→ **Work request**
Here is the task for the records below: repeat exactly the lines from the one with "[heise Download] (80, 30)" to the one with "stopa cukrzycowa (46, 489)", both included, and nothing else.

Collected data

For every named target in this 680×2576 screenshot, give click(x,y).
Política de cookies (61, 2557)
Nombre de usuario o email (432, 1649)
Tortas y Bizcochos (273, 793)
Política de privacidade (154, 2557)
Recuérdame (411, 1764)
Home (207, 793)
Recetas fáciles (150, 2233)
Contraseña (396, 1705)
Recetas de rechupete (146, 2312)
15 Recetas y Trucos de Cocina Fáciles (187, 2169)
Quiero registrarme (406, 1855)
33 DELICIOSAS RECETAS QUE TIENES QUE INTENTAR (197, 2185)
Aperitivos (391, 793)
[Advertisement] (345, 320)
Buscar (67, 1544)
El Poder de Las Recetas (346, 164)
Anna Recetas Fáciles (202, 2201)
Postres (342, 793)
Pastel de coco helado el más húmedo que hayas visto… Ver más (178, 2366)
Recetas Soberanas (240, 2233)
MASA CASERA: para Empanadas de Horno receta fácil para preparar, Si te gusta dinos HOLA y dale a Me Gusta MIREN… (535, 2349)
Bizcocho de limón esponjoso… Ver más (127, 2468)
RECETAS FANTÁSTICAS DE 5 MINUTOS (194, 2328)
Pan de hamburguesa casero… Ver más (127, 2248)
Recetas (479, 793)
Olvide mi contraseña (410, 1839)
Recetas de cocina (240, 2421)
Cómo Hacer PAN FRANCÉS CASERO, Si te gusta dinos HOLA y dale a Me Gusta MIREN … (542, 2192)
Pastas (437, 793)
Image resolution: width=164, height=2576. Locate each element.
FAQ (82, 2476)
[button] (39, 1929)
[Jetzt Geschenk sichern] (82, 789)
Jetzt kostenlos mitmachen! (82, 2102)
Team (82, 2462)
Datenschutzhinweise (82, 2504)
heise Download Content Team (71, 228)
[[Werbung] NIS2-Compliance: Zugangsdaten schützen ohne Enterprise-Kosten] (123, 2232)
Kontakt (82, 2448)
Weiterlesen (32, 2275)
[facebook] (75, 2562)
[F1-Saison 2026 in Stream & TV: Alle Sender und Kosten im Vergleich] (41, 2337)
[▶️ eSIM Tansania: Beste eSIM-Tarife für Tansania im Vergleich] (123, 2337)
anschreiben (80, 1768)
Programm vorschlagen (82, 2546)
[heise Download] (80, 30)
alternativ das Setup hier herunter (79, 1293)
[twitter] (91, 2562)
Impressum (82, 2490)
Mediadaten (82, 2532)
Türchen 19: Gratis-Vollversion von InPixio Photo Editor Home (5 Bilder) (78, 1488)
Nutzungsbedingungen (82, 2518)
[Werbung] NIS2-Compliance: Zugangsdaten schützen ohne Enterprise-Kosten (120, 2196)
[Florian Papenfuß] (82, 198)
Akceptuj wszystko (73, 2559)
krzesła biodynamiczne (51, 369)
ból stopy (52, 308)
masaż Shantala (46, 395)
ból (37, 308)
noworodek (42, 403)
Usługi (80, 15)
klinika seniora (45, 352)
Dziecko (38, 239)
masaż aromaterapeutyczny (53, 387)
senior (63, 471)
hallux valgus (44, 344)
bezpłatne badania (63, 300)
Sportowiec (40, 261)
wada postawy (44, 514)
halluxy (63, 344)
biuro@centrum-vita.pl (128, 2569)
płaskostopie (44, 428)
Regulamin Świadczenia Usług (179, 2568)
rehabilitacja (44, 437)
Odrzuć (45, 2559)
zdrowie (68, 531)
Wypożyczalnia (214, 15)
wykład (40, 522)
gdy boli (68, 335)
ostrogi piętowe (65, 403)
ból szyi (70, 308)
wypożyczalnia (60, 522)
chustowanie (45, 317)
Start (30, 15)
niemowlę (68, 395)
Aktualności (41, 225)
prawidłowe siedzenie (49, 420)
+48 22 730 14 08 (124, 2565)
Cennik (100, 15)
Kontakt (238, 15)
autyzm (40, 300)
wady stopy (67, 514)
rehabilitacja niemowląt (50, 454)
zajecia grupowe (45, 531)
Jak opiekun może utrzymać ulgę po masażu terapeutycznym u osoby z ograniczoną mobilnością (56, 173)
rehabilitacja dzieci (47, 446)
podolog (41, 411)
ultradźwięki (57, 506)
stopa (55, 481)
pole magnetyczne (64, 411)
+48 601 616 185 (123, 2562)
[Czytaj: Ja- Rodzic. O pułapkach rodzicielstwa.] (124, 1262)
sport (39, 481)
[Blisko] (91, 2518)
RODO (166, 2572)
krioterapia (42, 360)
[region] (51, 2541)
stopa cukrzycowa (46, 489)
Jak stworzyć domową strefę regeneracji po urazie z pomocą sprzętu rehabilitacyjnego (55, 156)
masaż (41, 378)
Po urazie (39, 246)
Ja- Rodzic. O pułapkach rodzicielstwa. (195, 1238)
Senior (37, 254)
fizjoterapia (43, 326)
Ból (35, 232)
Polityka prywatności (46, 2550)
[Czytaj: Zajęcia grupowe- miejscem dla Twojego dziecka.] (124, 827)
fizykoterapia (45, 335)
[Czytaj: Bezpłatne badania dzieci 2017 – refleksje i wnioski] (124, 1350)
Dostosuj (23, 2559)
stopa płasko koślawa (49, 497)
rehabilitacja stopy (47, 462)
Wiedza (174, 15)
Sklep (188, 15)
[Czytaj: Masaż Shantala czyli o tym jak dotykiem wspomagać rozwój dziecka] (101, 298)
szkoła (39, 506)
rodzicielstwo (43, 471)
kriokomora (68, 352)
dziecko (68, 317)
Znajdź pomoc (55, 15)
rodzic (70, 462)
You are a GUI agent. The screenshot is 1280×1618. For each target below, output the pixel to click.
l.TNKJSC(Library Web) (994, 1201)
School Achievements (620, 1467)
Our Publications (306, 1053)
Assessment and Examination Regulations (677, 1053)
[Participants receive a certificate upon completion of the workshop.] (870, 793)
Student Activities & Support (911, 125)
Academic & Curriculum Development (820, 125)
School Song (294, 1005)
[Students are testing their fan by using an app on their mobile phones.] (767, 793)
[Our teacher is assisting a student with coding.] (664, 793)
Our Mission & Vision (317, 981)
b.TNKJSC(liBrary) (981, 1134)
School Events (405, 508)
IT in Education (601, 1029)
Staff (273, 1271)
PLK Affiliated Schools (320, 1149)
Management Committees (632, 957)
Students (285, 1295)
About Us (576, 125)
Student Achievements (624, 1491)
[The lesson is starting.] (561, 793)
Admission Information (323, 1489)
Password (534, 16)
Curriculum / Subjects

→ **Completed exercise**
[heise Download] (80, 30)
alternativ das Setup hier herunter (79, 1293)
[twitter] (91, 2562)
Impressum (82, 2490)
Mediadaten (82, 2532)
Türchen 19: Gratis-Vollversion von InPixio Photo Editor Home (5 Bilder) (78, 1488)
Nutzungsbedingungen (82, 2518)
[Werbung] NIS2-Compliance: Zugangsdaten schützen ohne Enterprise-Kosten (120, 2196)
[Florian Papenfuß] (82, 198)
Akceptuj wszystko (73, 2559)
krzesła biodynamiczne (51, 369)
ból stopy (52, 308)
masaż Shantala (46, 395)
ból (37, 308)
noworodek (42, 403)
Usługi (80, 15)
klinika seniora (45, 352)
Dziecko (38, 239)
masaż aromaterapeutyczny (53, 387)
senior (63, 471)
hallux valgus (44, 344)
bezpłatne badania (63, 300)
Sportowiec (40, 261)
wada postawy (44, 514)
halluxy (63, 344)
biuro@centrum-vita.pl (128, 2569)
płaskostopie (44, 428)
Regulamin Świadczenia Usług (179, 2568)
rehabilitacja (44, 437)
Odrzuć (45, 2559)
zdrowie (68, 531)
Wypożyczalnia (214, 15)
wykład (40, 522)
gdy boli (68, 335)
ostrogi piętowe (65, 403)
ból szyi (70, 308)
wypożyczalnia (60, 522)
chustowanie (45, 317)
Start (30, 15)
niemowlę (68, 395)
Aktualności (41, 225)
prawidłowe siedzenie (49, 420)
+48 22 730 14 08 (124, 2565)
Cennik (100, 15)
Kontakt (238, 15)
autyzm (40, 300)
wady stopy (67, 514)
rehabilitacja niemowląt (50, 454)
zajecia grupowe (45, 531)
Jak opiekun może utrzymać ulgę po masażu terapeutycznym u osoby z ograniczoną mobilnością (56, 173)
rehabilitacja dzieci (47, 446)
podolog (41, 411)
ultradźwięki (57, 506)
stopa (55, 481)
pole magnetyczne (64, 411)
+48 601 616 185 (123, 2562)
[Czytaj: Ja- Rodzic. O pułapkach rodzicielstwa.] (124, 1262)
sport (39, 481)
[Blisko] (91, 2518)
RODO (166, 2572)
krioterapia (42, 360)
[region] (51, 2541)
stopa cukrzycowa (46, 489)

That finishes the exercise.